Collected data entries:
|---|

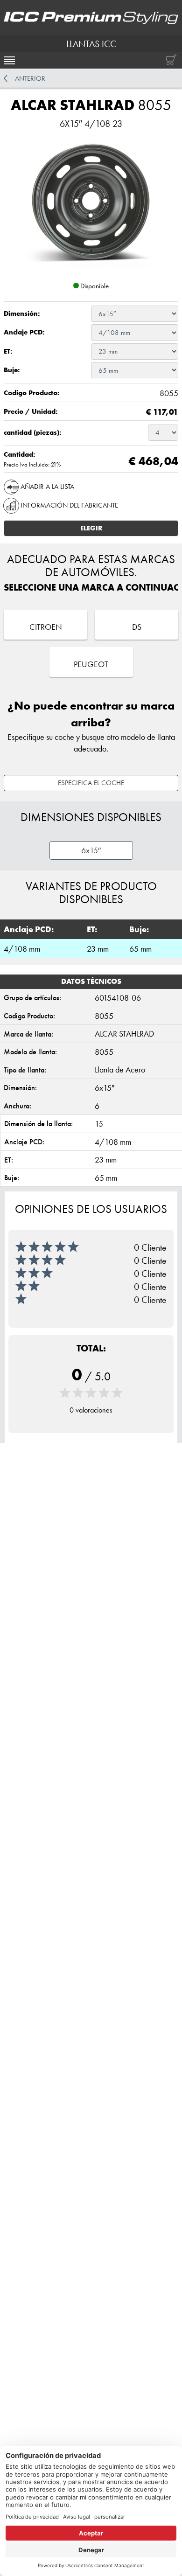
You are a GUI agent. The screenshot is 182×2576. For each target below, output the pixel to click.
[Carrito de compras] (169, 60)
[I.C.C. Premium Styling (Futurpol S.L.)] (91, 18)
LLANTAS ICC (91, 44)
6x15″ (91, 850)
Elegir (91, 528)
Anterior (30, 78)
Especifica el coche (91, 782)
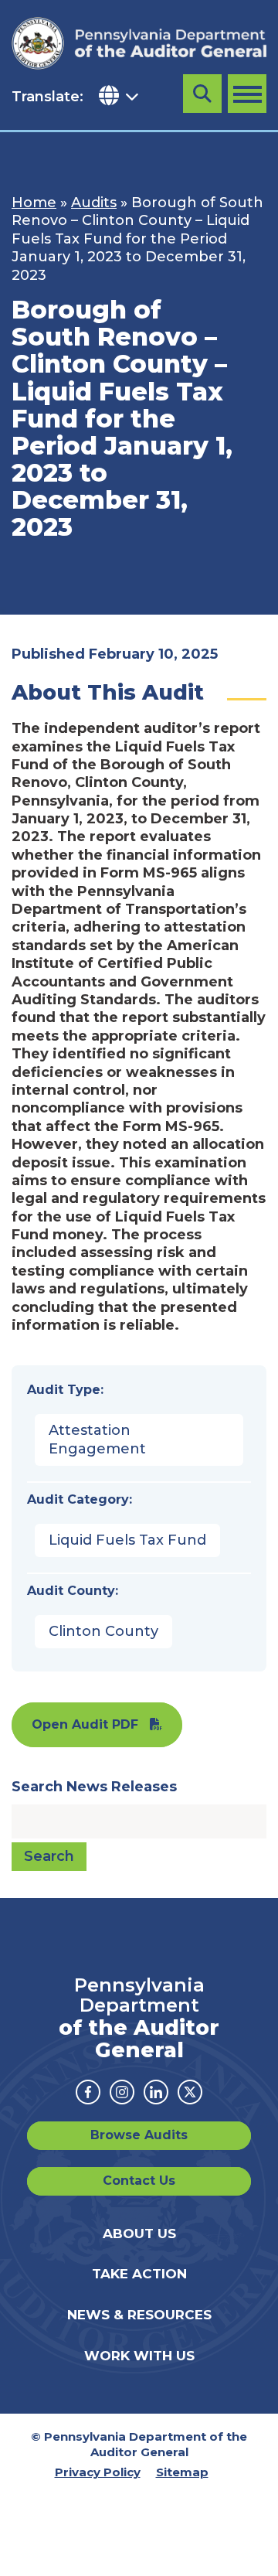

|---|

* **EXERCISE BRIEF**
Please copy the entries in full. Leave each image out.

* **WRITTEN RESPONSE**
You are a GUI agent. The screenshot is 182×2576. For each target below, output the pixel to click.
[Carrito de compras] (169, 60)
[I.C.C. Premium Styling (Futurpol S.L.)] (91, 18)
LLANTAS ICC (91, 44)
6x15″ (91, 850)
Elegir (91, 528)
Anterior (30, 78)
Especifica el coche (91, 782)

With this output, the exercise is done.